When we consider Trump’s ongoing assault on civil liberties, the treatment of Rümeysa Öztürk offers a chilling case study in governmental lawlessness. Most have seen the video: six masked individuals in plain clothes surround her, escort her to an unmarked SUV, and disappear her from her Somerville, Massachusetts neighborhood on March 25, 2025. She had just left her home to attend an iftar dinner with friends to celebrate the end of Ramadan. The nature of her apprehension—targeted, silent, and swift—suggests premeditated surveillance and a coordinated operation. No warrant was presented. No charges were filed. She was detained at 5:15 p.m. The SUV departed by 5:49 p.m.

Attorney Mahsa Khanbabai was quickly retained to represent her. By 10:01 p.m., Khanbabai had filed a habeas corpus petition in the U.S. District Court for the District of Massachusetts. In the meantime, Öztürk was first taken briefly to an ICE office in Methuen, Massachusetts, before being transferred—without notice—to Lebanon, New Hampshire, and then to the ICE field office in St. Albans, Vermont, where she arrived at 10:28 p.m. At 10:55 p.m., the court issued a temporary restraining order (TRO) barring her removal from Massachusetts without 48 hours’ notice—unaware that she had already been moved across state lines.

**Given data**:

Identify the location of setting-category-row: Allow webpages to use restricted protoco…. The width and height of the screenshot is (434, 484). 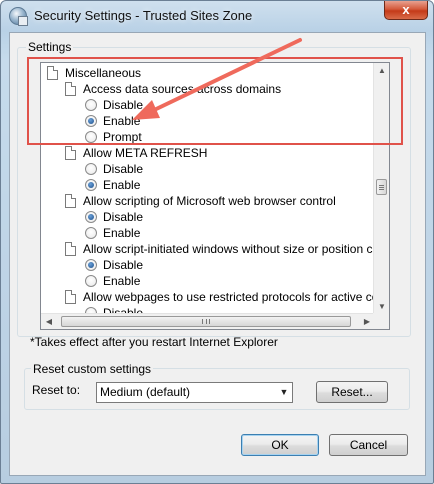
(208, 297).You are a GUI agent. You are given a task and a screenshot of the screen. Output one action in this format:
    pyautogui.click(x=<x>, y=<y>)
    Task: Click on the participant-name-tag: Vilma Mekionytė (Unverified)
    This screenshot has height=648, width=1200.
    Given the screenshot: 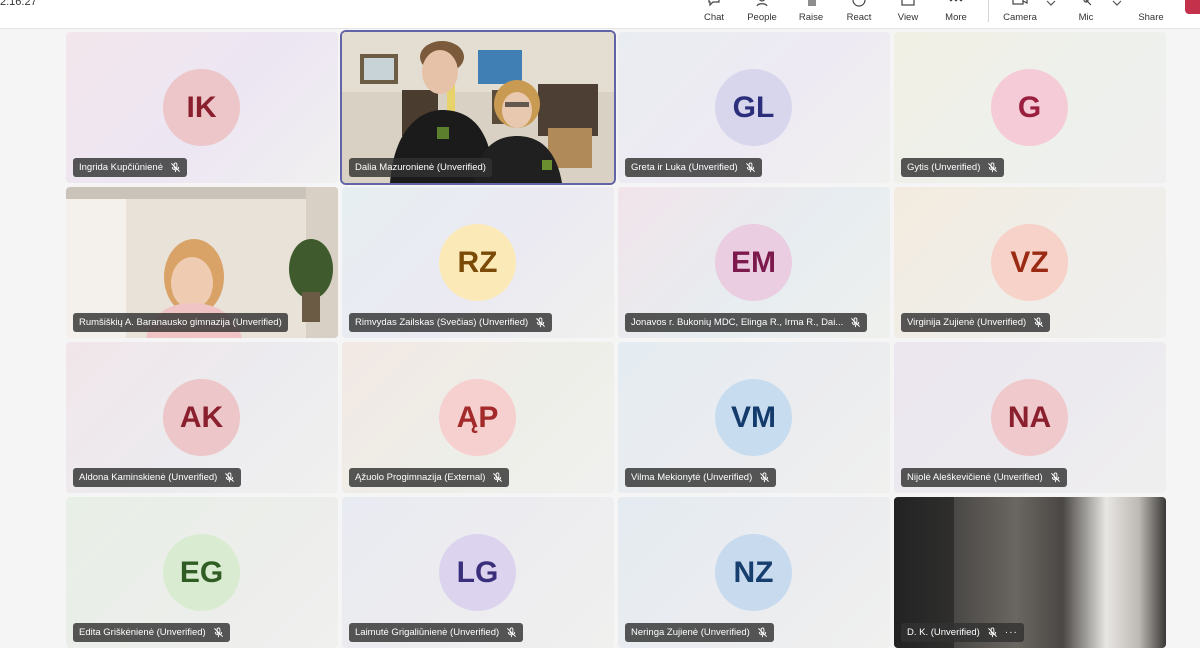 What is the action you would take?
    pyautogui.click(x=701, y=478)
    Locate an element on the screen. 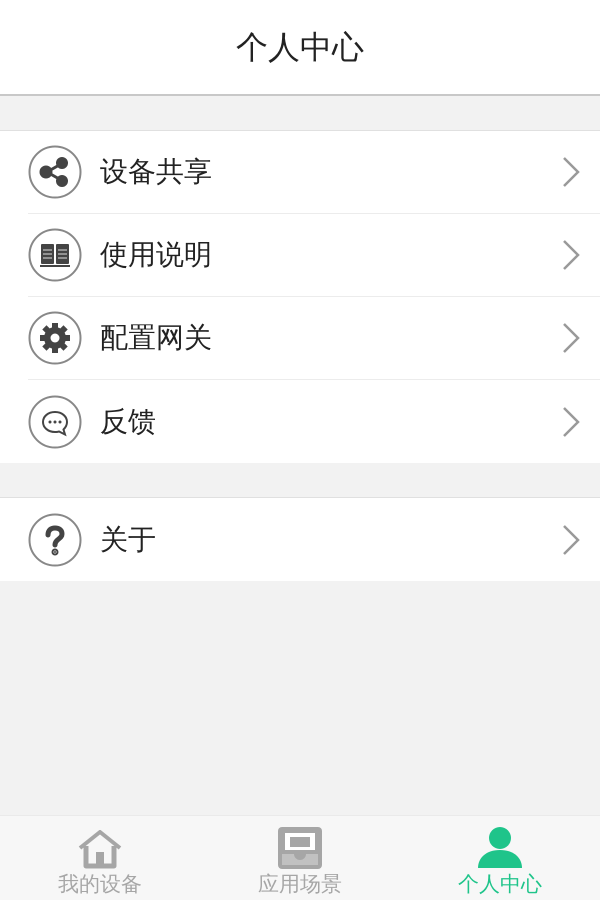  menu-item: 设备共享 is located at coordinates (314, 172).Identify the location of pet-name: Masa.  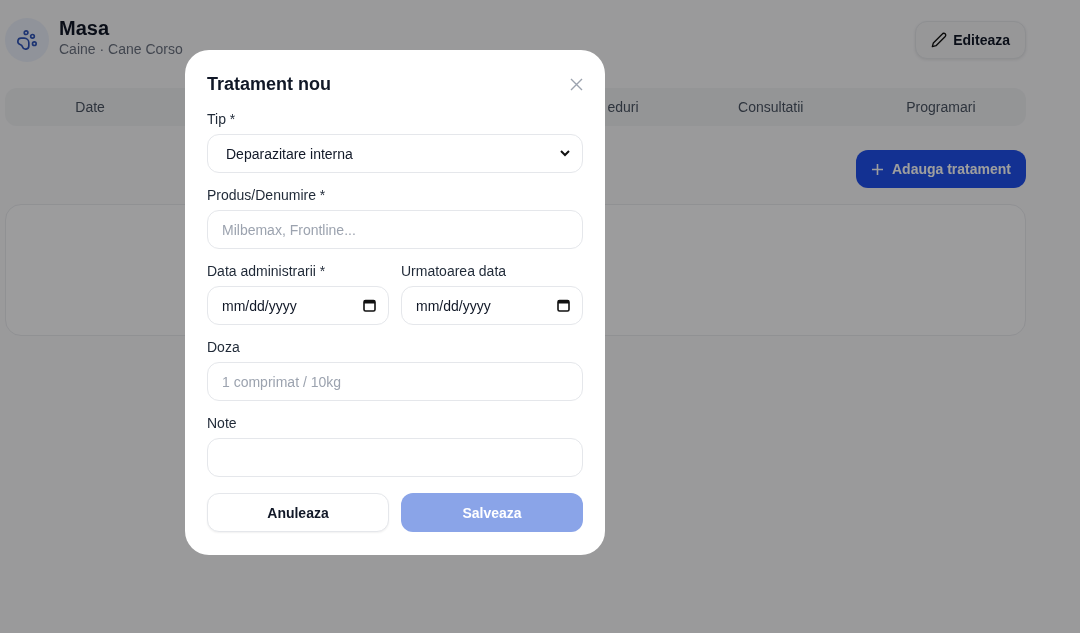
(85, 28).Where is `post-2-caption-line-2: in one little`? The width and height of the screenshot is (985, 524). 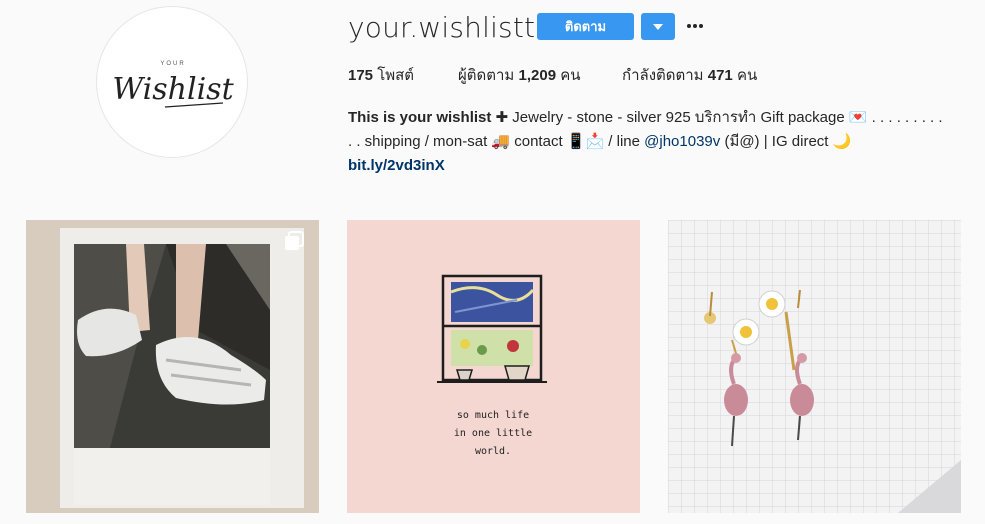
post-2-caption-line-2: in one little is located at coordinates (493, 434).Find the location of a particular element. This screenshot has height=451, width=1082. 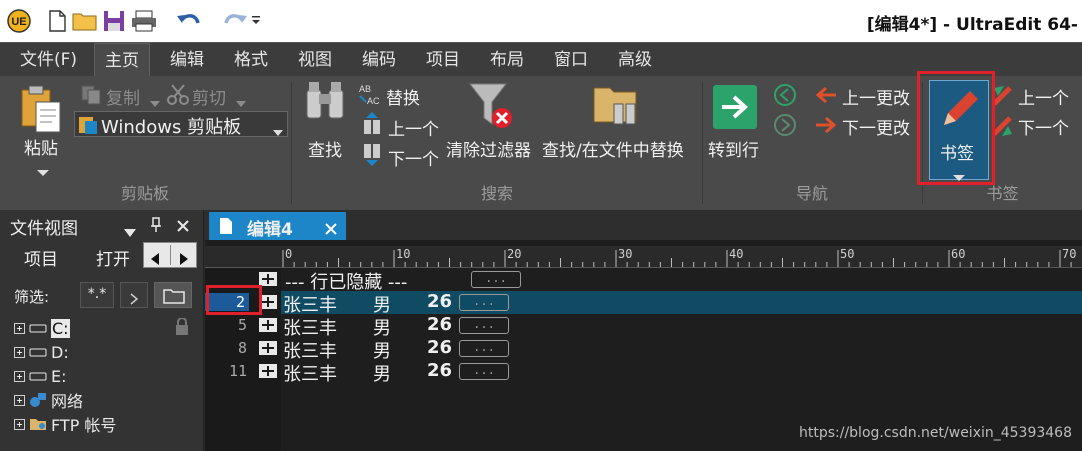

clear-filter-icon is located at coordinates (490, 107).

* * *

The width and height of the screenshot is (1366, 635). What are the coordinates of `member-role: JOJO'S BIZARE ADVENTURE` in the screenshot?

**Job item**:
Answer these questions about the passage on Rümeysa Öztürk's detention:
1. At what time was Öztürk detained?
2. In which court did Mahsa Khanbabai file the habeas corpus petition?
3. At what time did Öztürk arrive at the ICE field office in St. Albans, Vermont?

**Exercise output**:
1. 5:15 p.m.
2. The U.S. District Court for the District of Massachusetts
3. 10:28 p.m.